A chiropractor and acupuncturist, Lichtenstein was already a member of a few professional web-based user groups. The last thing he needed was another message box to check. Then a buddy posted a link to photos from a trip to Thailand and India on his Facebook page and flatly refused to distribute them any other way. The friend's assumption: Duh - everyone's on Facebook.

And so Lichtenstein, 57, recently became an official member of the Facebook army, 175 million strong and, Facebook says, growing at the astounding rate of about five million new users a week, making it a rare bright spot in a dismal economy. If Facebook were a country, it would have a population nearly as large as Brazil's. It even edges out the U.S. television audience for Super Bowl XLIII, which drew a record-setting 152 million eyeballs.

But these days the folks fervently updating their Facebook pages aren't just tech-savvy kids: The college and post-college crowd the site originally aimed to serve (18- to 24-year-olds) now makes up less than a quarter of users. The newest members - the ones behind Facebook's accelerating growth rate - are more, ahem, mature types like Lichtenstein, who never thought they'd have the time or inclination to overshare on the web. It's just that Facebook has finally started to make their busy lives a little more productive - and a lot more fun.

Try logging in to quickly check a message, and you may find yourself scrolling through new baby photos from that guy who used to sit next to you in Mr. Peterson's English class. How did such a goofball end up with such a cute baby? And how'd he find you here anyhow? Soon you're checking the friends you have in common. This addictive quality keeps Facebook's typical user on the site for an average of 169 minutes a month, according to ComScore. Compare that with Google News, where the average reader spends 13 minutes a month checking up on the world, or the New York Times website, which holds on to readers for a mere ten minutes a month.

The "stickiness" of the site is a key part of 24-year-old CEO Mark Zuckerberg's original plan to build an online version of the relationships we have in real life. Offline we bump into friends and end up talking for hours. We flip through old photos with our family. We join clubs. Facebook lets us do all that in digital form. Yet we also present different faces to the different people in our lives: An "anything goes" page we share with pals might not be appropriate for office mates - or for the moms and grandmas who increasingly are joining the site. Basic privacy controls today allow users to share varying degrees of information with friends, but when I recently met with Zuckerberg in Palo Alto, he waxed philosophical about eventually giving a user the ability to have a different Facebook personality for each Facebook friendship, a sort of online version of the line from Walt Whitman's "Song of Myself": "I contain multitudes."

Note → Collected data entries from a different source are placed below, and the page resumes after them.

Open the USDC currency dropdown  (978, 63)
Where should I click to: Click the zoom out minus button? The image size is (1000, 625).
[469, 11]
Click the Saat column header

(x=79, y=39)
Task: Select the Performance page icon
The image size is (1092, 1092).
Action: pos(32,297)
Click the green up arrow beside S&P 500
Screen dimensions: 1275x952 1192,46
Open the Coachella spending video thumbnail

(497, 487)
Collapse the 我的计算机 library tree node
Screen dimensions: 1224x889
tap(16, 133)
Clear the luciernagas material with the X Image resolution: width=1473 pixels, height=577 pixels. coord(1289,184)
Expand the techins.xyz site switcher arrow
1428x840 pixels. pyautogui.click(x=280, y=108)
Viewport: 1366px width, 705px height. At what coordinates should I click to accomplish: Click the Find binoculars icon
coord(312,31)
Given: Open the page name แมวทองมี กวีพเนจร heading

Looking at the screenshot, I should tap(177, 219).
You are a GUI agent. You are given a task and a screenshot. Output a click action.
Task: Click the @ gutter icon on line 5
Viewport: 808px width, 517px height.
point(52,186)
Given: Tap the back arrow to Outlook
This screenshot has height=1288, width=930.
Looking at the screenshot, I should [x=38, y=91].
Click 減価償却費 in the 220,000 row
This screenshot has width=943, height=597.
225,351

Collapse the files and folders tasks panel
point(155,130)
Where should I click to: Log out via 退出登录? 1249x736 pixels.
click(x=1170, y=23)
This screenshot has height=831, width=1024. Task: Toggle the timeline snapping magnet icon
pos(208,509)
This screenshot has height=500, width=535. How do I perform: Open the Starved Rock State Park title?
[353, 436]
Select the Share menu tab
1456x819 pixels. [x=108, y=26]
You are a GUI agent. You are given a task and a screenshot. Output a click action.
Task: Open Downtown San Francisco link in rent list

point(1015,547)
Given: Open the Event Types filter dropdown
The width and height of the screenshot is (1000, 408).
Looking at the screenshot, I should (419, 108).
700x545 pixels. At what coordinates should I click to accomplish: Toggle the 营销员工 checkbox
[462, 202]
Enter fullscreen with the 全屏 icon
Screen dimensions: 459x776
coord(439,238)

His ultimate goal is less poetic - and perhaps more ambitious: to turn Facebook into the planet's standardized communication (and marketing) platform, as ubiquitous and intuitive as the telephone but far more interactive, multidimensional - and indispensable. Your Facebook ID quite simply will be your gateway to the digital world, Zuckerberg predicts. "We think that if you can build one worldwide platform where you can just type in anyone's name, find the person you're looking for, and communicate with them," he told a German audience in January, "that's a really valuable system to be building."

Just how valuable is subject to great debate. Microsoft (MSFT, Fortune 500) in 2007 invested $240 million for a 1.6% stake in the company, giving Facebook a valuation of about $15 billion. But according to a June 23, 2008, court proceeding, the company values itself at $3.7 billion. (With a 20% to 30% stake, Zuckerberg quite possibly is the world's youngest self-made billionaire, on paper at least.) A big part of the challenge in assigning a valuation to Facebook is that its financial results don't come anywhere near to matching its runaway success signing up members: The site pulled in estimated revenues of just $280 million last year, and sources close to the company say it didn't break even.

Indeed, sometimes it seems as if everyone but Facebook is capitalizing on the platform. The Democratic Party in Maine is using it to organize regular meetings. Accounting firm Ernst & Young relies on the site to recruit new hires, and Dell (DELL, Fortune 500) will soon do the same. Microsoft's new operating system has a slew of features lifted straight from Facebook's playbook.

Zuckerberg knows this is a make-or-break moment for the company he founded five years ago in his linoleum-floored Harvard dorm room. He must figure out how to continue to add new members and make Facebook vital to its mass audience without alienating the kids and early adopters who helped popularize the site. (Growth has leveled off at MySpace, the original mega--social networking site with 130 million members, and it may wind up as a playground for music lovers.)

He'll have to fend off search giant Google, which has its own grand plan to profit from social networks. And he has to live up to his change-the-world bravado: The Net is riddled with examples of companies and services that promised to be the next great communications platform - AOL (owned by Fortune's parent) and Yahoo (YHOO, Fortune 500), to name two - but failed to do so.

To help Facebook figure out how to profit from its scale and popularity, Zuckerberg has brought in a chief operating officer, Sheryl Sandberg, who built Google's money-minting AdWords program. YouTube's former chief financial officer, Gideon Yu, runs the finance operation. And the board is packed with old-school cred (Washington Post publisher Don Graham and venture capitalist Jim Breyer) and tech smarts (PayPal co-founder Peter Thiel and Netscape founder Marc Andreessen). Zuckerberg, who favors jeans and T-shirts, has taken to wearing ties beneath his black North Face jacket because, as he tells his colleagues, "2009 is a serious year."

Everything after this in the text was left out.